No processo criminal, Sanroman admitiu ter mantido relação sexual com o aluno menor de idade e declarou culpabilidade por conduta sexual de terceiro grau, conforme a legislação do estado de Michigan. Esse tipo de crime abrange situações em que um adulto se envolve sexualmente com alguém que, pela idade, não tem capacidade legal plena para consentir, especialmente quando há relação de poder, como entre professor e estudante. A gravação em vídeo do ato também foi mencionada em audiência, reforçando o entendimento de comportamento de risco e de violação ética grave.

Durante a sentença, a juíza responsável pelo caso questionou a decisão da professora de registrar o encontro sexual, apontando o comportamento como uma forma de exposição adicional do adolescente e uma demonstração de desprezo pelas consequências.

Em resposta, a docente classificou sua própria conduta como um erro, admitindo falta de discernimento. A defesa apresentou como argumento a existência de questões de saúde mental não tratadas, indicando que a ré estaria buscando acompanhamento e mudança de comportamento.

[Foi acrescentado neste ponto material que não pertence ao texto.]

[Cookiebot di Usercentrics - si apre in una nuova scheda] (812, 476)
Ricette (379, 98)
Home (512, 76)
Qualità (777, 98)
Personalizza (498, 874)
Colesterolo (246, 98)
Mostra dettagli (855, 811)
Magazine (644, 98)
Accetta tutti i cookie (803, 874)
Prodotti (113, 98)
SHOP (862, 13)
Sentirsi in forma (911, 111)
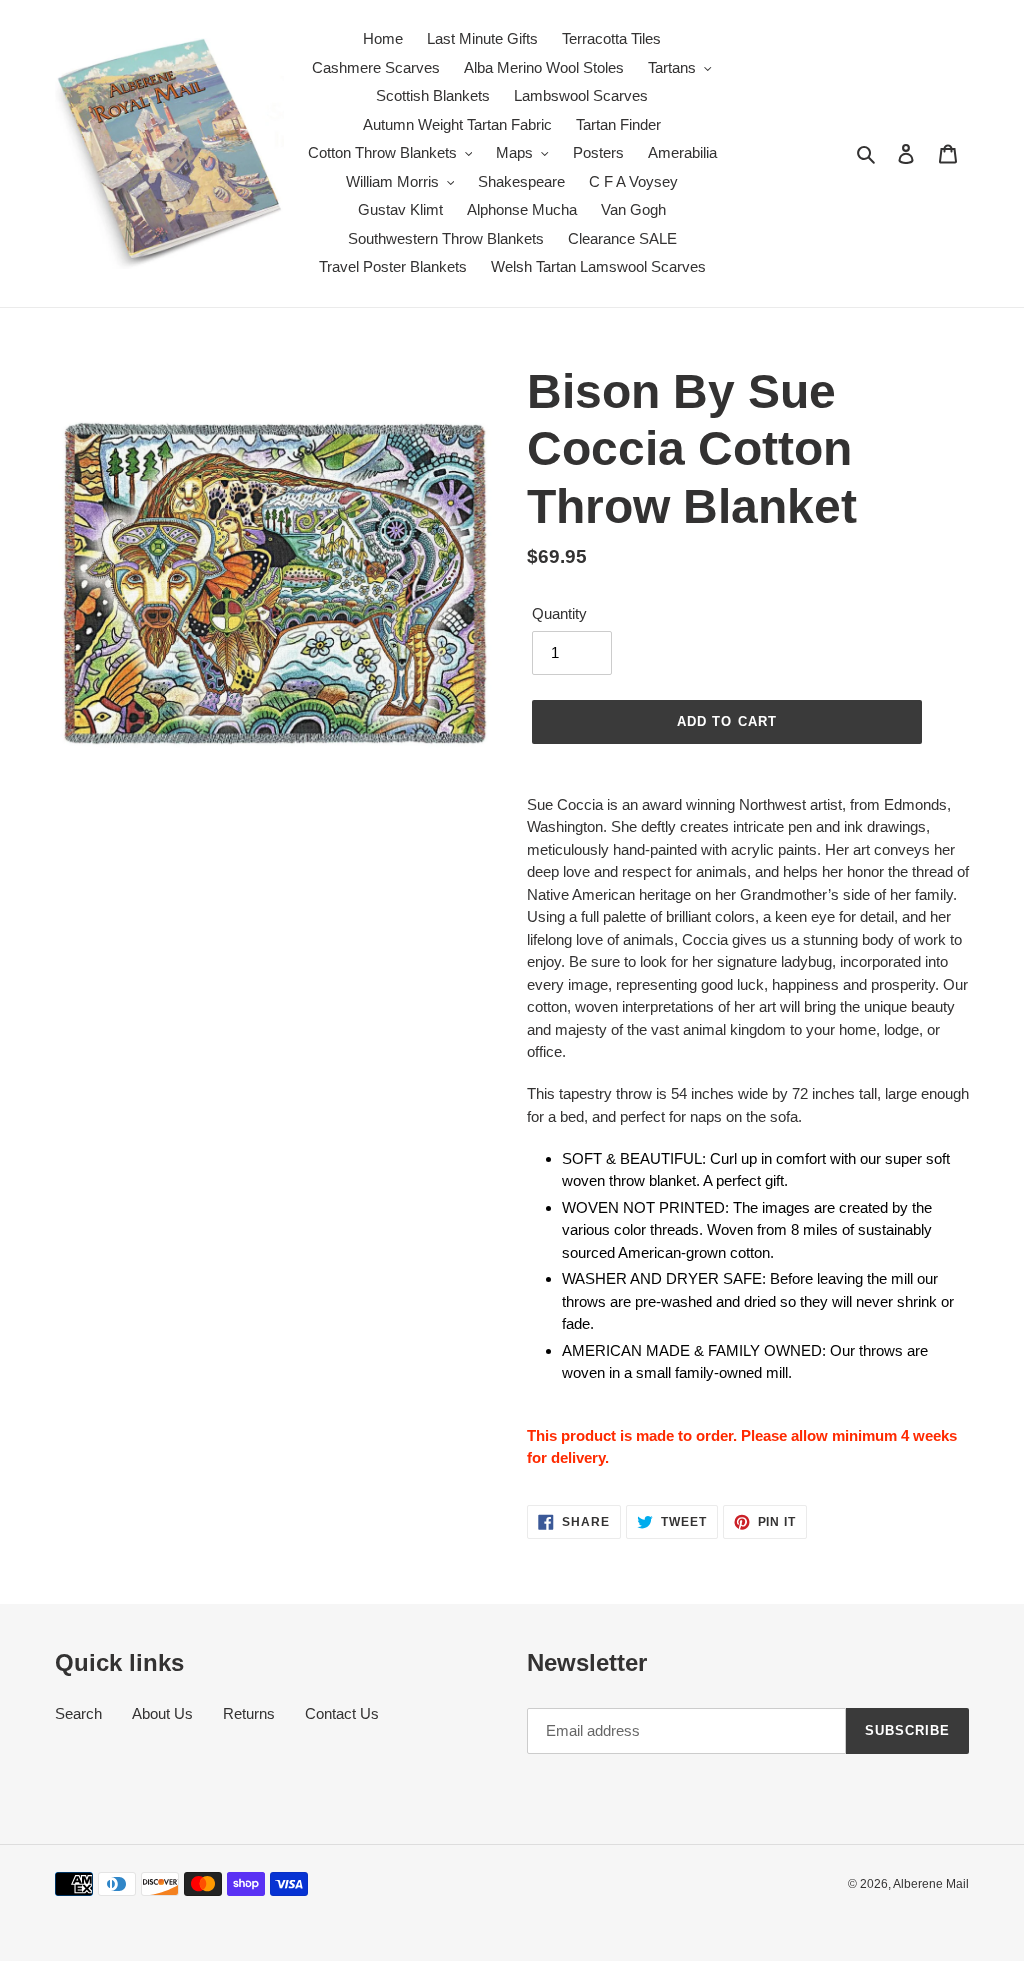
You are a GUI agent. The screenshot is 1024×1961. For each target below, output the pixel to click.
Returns (249, 1713)
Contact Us (342, 1713)
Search (78, 1713)
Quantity (559, 613)
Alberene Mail (931, 1884)
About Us (162, 1713)
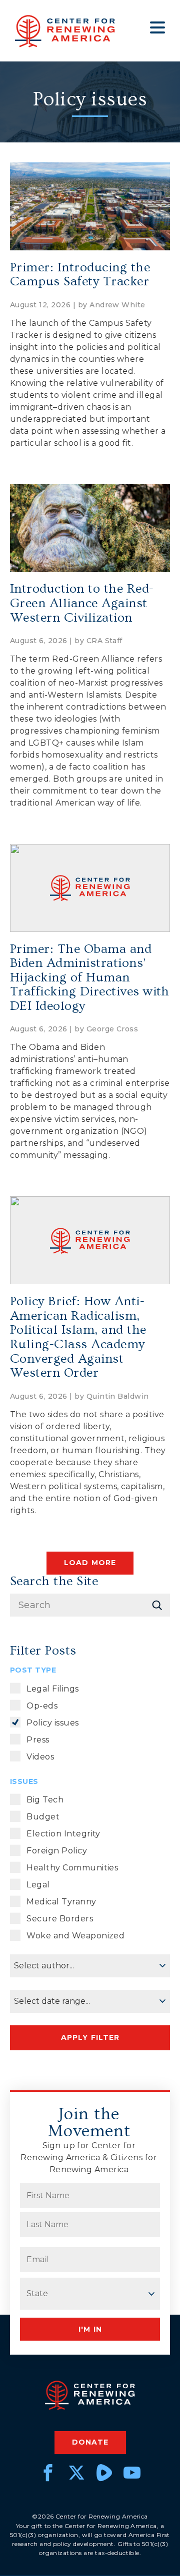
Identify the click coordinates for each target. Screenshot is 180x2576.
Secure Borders (59, 1918)
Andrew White (118, 304)
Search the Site (54, 1581)
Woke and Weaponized (75, 1935)
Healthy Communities (72, 1867)
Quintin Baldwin (117, 1396)
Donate (90, 2442)
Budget (43, 1816)
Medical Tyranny (61, 1901)
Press (37, 1739)
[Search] (157, 1605)
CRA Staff (104, 640)
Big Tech (45, 1799)
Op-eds (42, 1706)
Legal (38, 1884)
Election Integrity (63, 1833)
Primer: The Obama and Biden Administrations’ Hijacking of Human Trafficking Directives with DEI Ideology (90, 977)
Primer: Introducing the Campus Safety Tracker (80, 274)
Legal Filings (52, 1689)
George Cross (112, 1028)
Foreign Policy (56, 1850)
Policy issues (52, 1722)
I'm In (90, 2329)
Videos (40, 1756)
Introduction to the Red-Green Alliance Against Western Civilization (82, 603)
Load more (90, 1562)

De acordo com a pena aplicada, a professora de Michigan foi condenada a um período de quatro a quinze anos de prisão, dentro da faixa prevista para o crime de conduta sexual de terceiro grau no estado. O tempo efetivo a ser cumprido depende de fatores como comportamento no sistema prisional, eventuais programas de reabilitação e decisões futuras da Justiça. Além da pena privativa de liberdade, foi determinada a inclusão do nome de Sanroman no registro de criminosos sexuais de Michigan, medida de caráter duradouro e com impacto significativo em diversas áreas da vida civil.

Mudança no comportamento

No processo, a mãe do adolescente relatou mudanças significativas no comportamento do filho após o ocorrido. O jovem teria se tornado mais retraído, evitado contato com outras pessoas e apresentado dificuldade para lidar com a exposição gerada pelo caso. Como medida de proteção, a família optou por retirá-lo da escola presencial e direcioná-lo para o ensino on-line.

A rotina anterior do estudante, que incluía frequência regular às aulas, convívio com colegas e participação em atividades escolares, foi alterada. A mãe também descreveu que a sensação de segurança do filho foi comprometida.